Extracted data entries:
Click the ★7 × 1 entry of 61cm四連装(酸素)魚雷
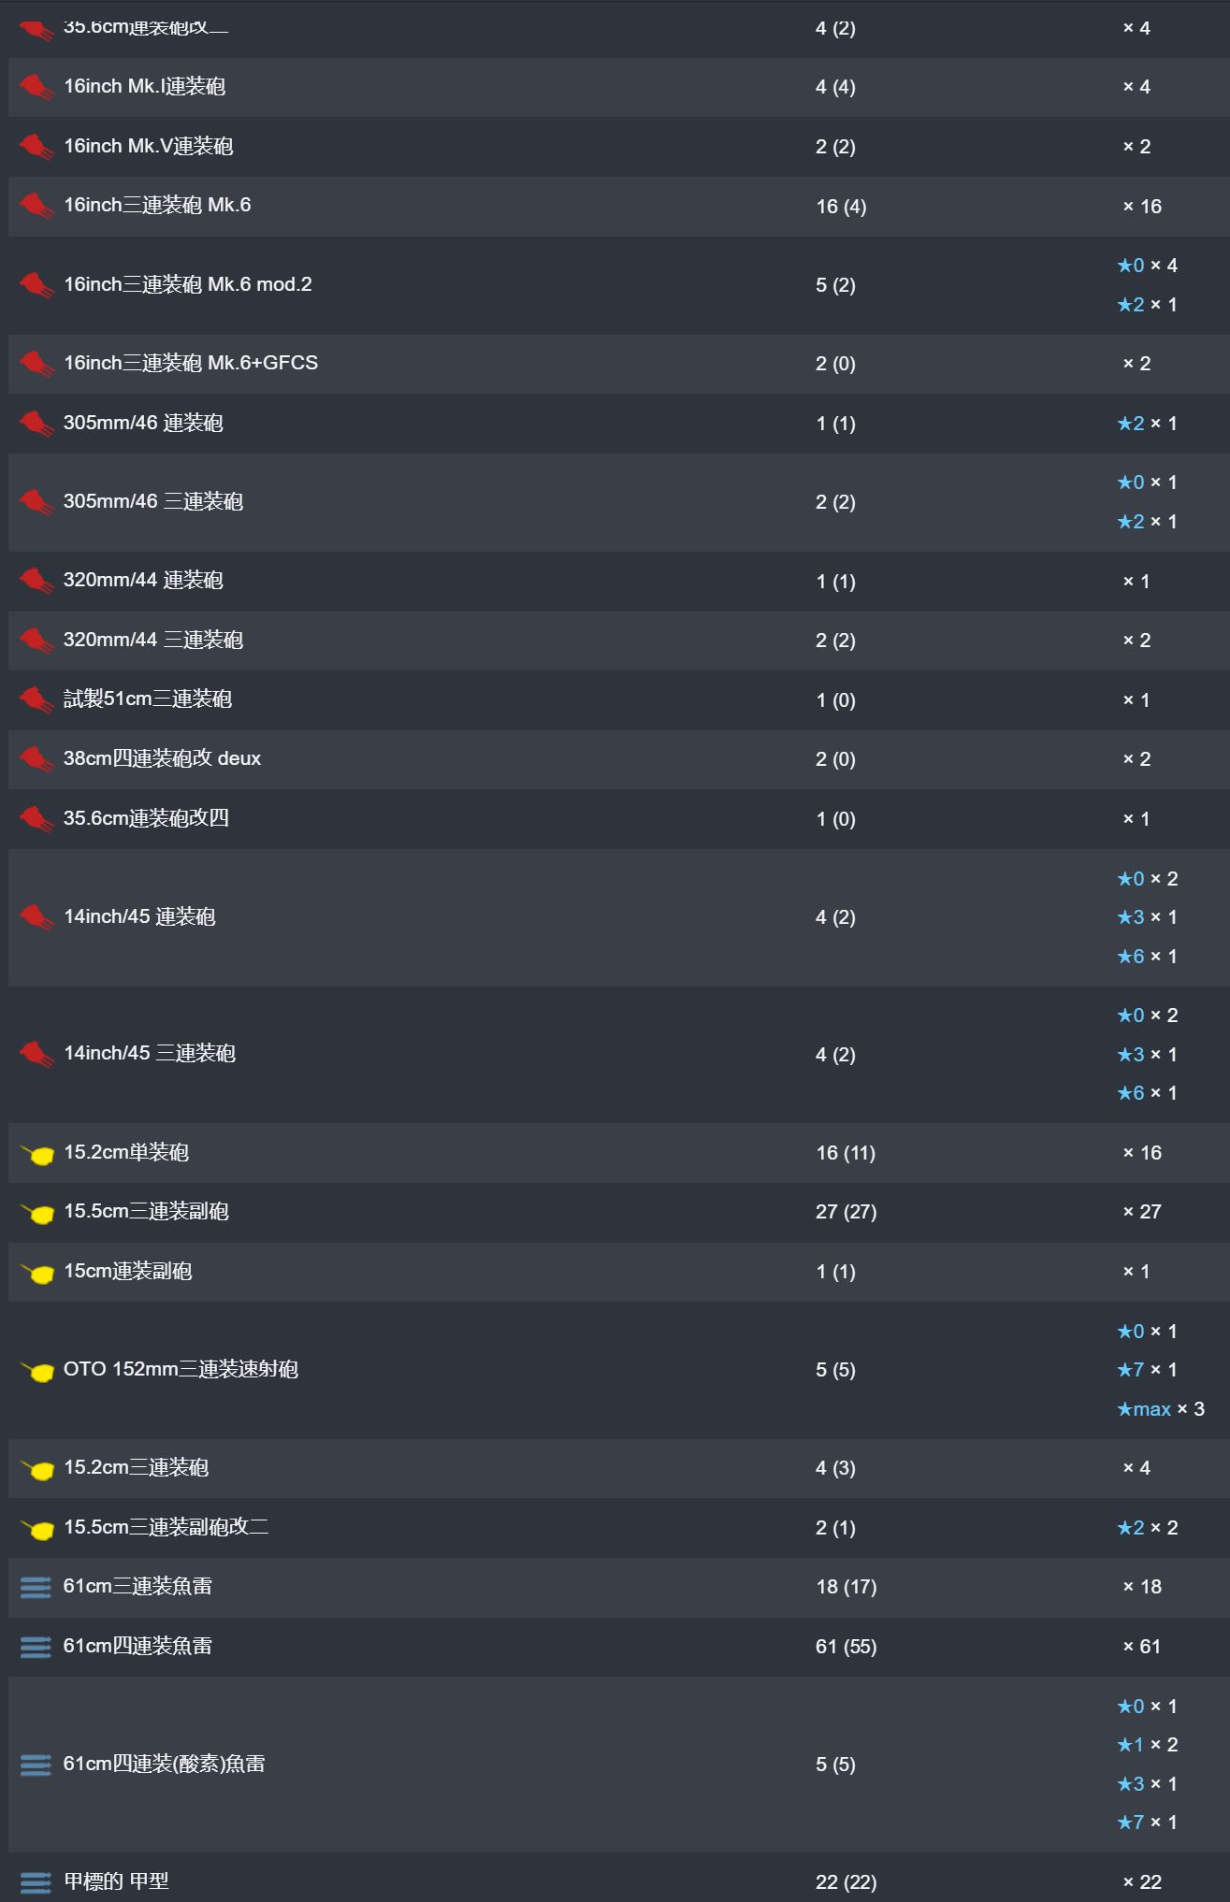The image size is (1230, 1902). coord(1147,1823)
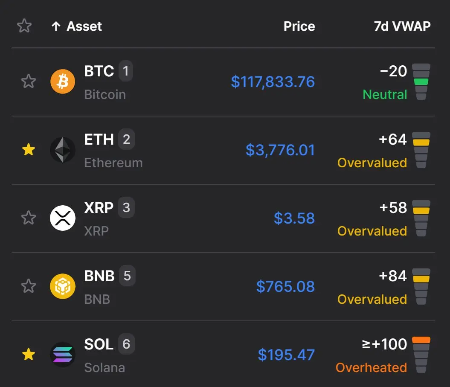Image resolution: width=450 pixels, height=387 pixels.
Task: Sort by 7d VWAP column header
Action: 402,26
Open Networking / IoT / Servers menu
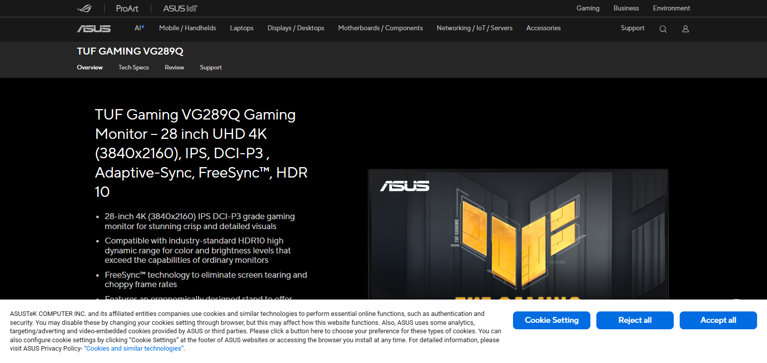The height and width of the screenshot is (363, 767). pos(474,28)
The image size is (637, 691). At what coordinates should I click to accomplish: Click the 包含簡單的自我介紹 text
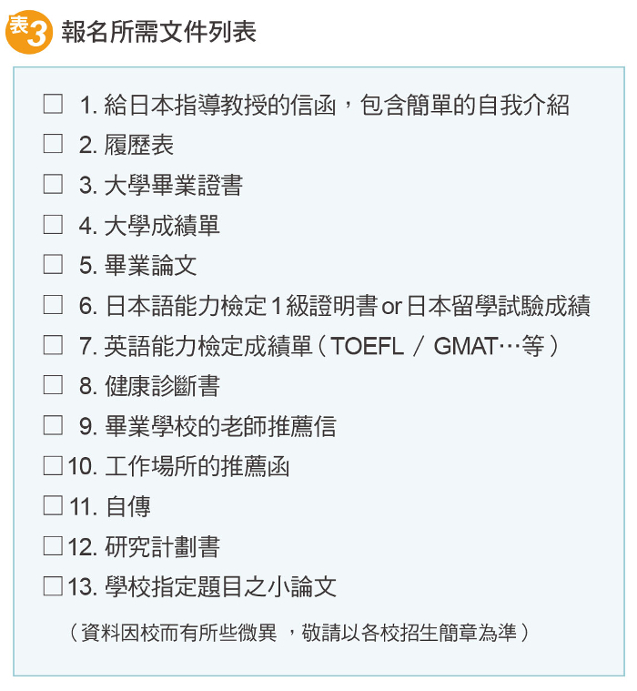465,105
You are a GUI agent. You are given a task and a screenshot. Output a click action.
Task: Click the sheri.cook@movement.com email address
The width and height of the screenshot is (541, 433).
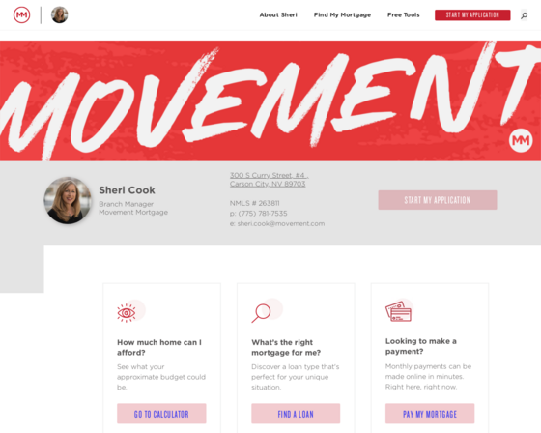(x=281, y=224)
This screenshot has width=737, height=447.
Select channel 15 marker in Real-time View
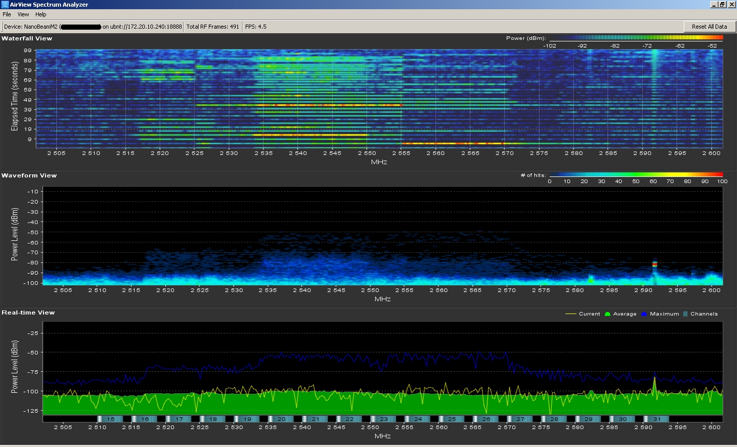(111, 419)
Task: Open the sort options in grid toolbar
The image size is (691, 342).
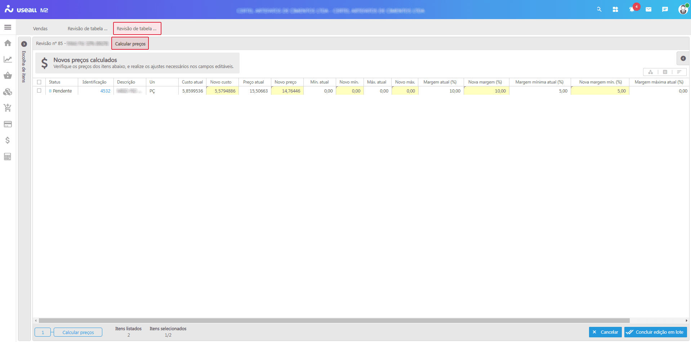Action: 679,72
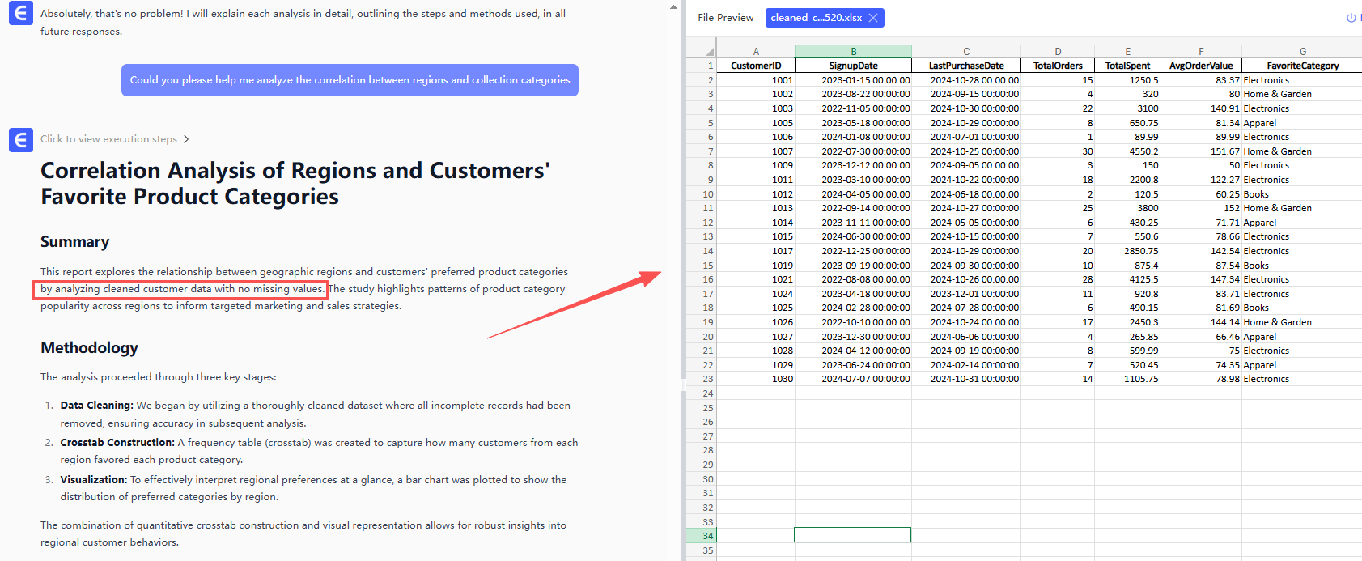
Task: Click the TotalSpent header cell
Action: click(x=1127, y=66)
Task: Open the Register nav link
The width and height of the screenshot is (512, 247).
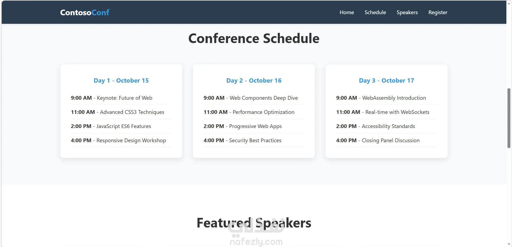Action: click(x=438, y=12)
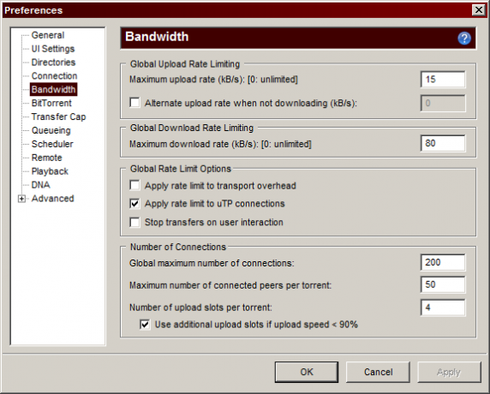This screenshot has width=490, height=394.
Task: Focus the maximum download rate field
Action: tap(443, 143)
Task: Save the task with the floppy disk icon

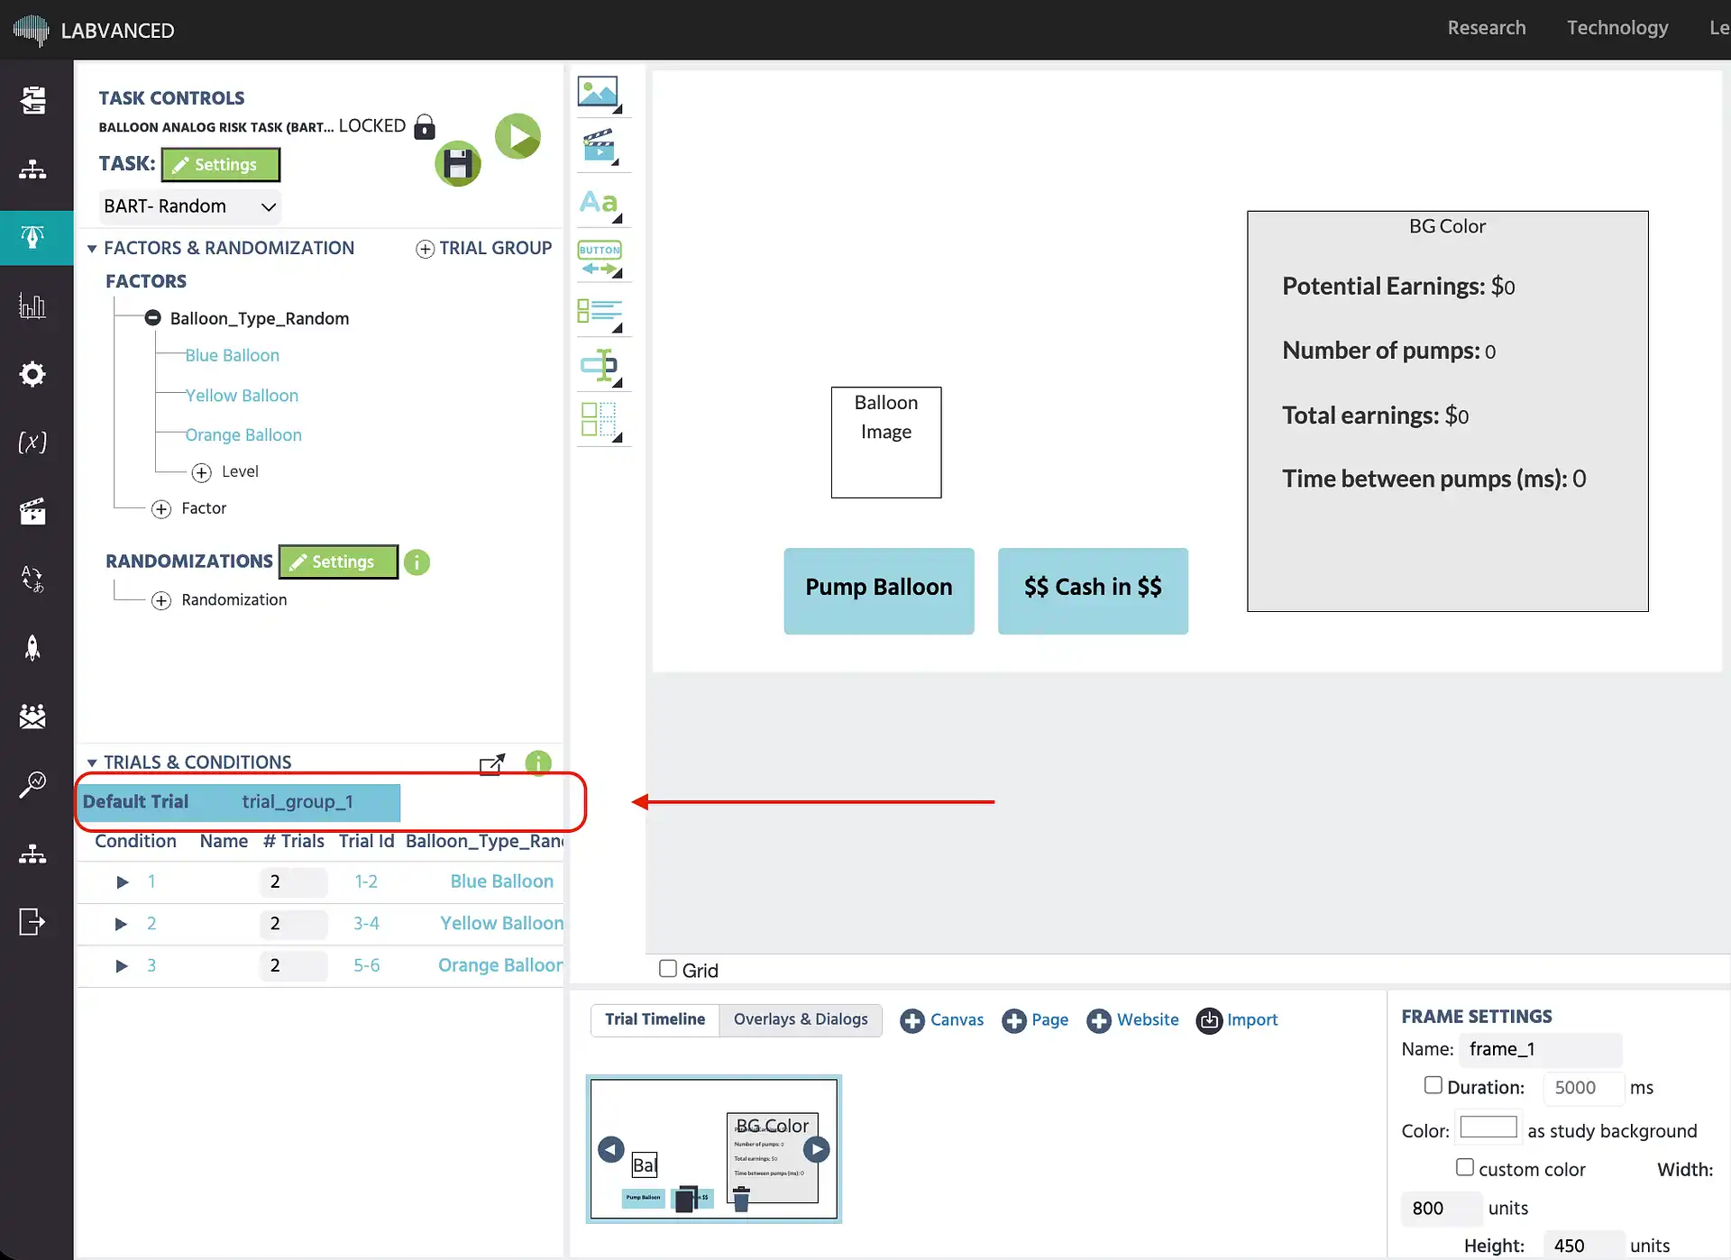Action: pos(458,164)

- **Exercise details**:
Using the records above, copy exactly and only the lines from the line with "Task: Click the sheri.cook@movement.com" through the end, both included; leave every picture out.

- **Exercise output**:
Task: Click the sheri.cook@movement.com email address
The width and height of the screenshot is (541, 433).
(x=281, y=224)
This screenshot has width=737, height=447.
Select channel 15 marker in Real-time View
(111, 419)
Task: Open the sort options in grid toolbar
The image size is (691, 342).
Action: 679,72
Task: Click the TotalSpent header cell
Action: click(x=1127, y=66)
Task: Open the Register nav link
The width and height of the screenshot is (512, 247).
Action: click(x=438, y=12)
This screenshot has width=490, height=394.
Task: Focus the maximum download rate field
Action: tap(443, 143)
Task: Save the task with the floppy disk icon

Action: pos(458,164)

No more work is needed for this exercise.